Extrait du document —
····················
Un statut pour les entreprises de l'économie sociale
Créer un nouveau statut pour permettre en particulier aux associations (ASBL) d'introduire plus de rigueur et de responsabilisation dans leur gestion, et de rassurer les financeurs, en particulier pouvoirs publics, sur l'intégrité de leurs objectifs.
La création d'un nouveau statut en Belgique paraît avoir été guidée par un double souci : limiter certains abus relevés dans la gestion des associations qui, même si elles ne réalisent pas de bénéfices, peuvent offrir des avantages en nature importants à certains de leurs membres (logements, véhicules, voyages...), et éclaircir la question de l'intervention d'associations sur des prestations marchandes qui, si elles se situent sur un marché concurrentiel, doivent en contrepartie identifier précisément les finalités sociales auxquelles leurs ressources seront affectées.
Ainsi, les pouvoirs publics, principalement locaux, qui financent les ASBL, (associations à but non lucratif), souhaitaient de plus en plus être rassurés sur la clarté de leur gestion et son caractère désintéressé.
Un ouvrage rédigé par Luc Stolle, avocat au barreau de Gand, nous offre quelques rappels historiques et des commentaires sur la loi de 1995 qui institue les "sociétés à finalité sociale".
····················
Données sources —

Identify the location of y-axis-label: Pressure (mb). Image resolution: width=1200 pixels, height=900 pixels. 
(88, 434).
····················
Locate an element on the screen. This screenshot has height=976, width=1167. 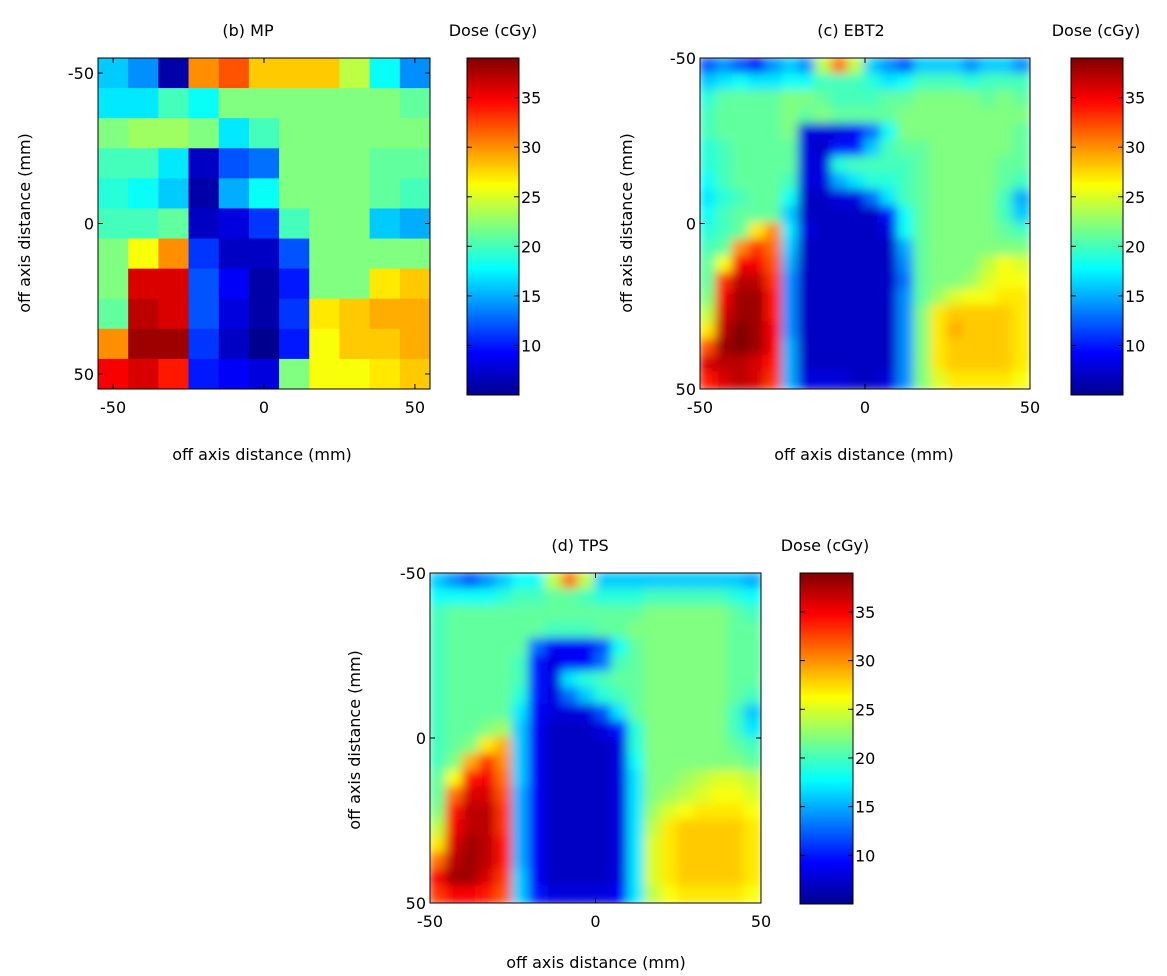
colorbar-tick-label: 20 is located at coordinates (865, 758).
····················
Point de travail — Poursuivez le texte sur le statut des entreprises de l'économie sociale à la suite de sa dernière phrase.

Zone de réponse —
" Le sénateur Taminiaux a introduit par deux fois, en 1990 et 1992, une proposition de loi sur les sociétés d'intérêt social, les sociétés de promotion d'intérêt social et les unions de sociétés d'intérêt social, visant à introduire en droit belge une société à finalité sociale.
Il ressort des travaux parlementaires qui ont donné lieu à la loi du 13 avril 1995 que l'introduction de cette nouvelle forme juridique se veut être un stimulant à la création d'emplois dans le secteur dit de "l'économie sociale". Ce secteur pourrait offrir une réponse importante aux problèmes qui découlent de la naissance d'une nouvelle société qui devra de plus en plus tenir compte du manque de travail dans les secteurs économiques traditionnels. "
Les sénateurs qui ont introduit la proposition de loi initiale visaient les " entreprises de type associatif, mettant en avant la solidarité plutôt que le profit personnel, même si elles se situent dans le domaine de l'activité économique dite "marchande". "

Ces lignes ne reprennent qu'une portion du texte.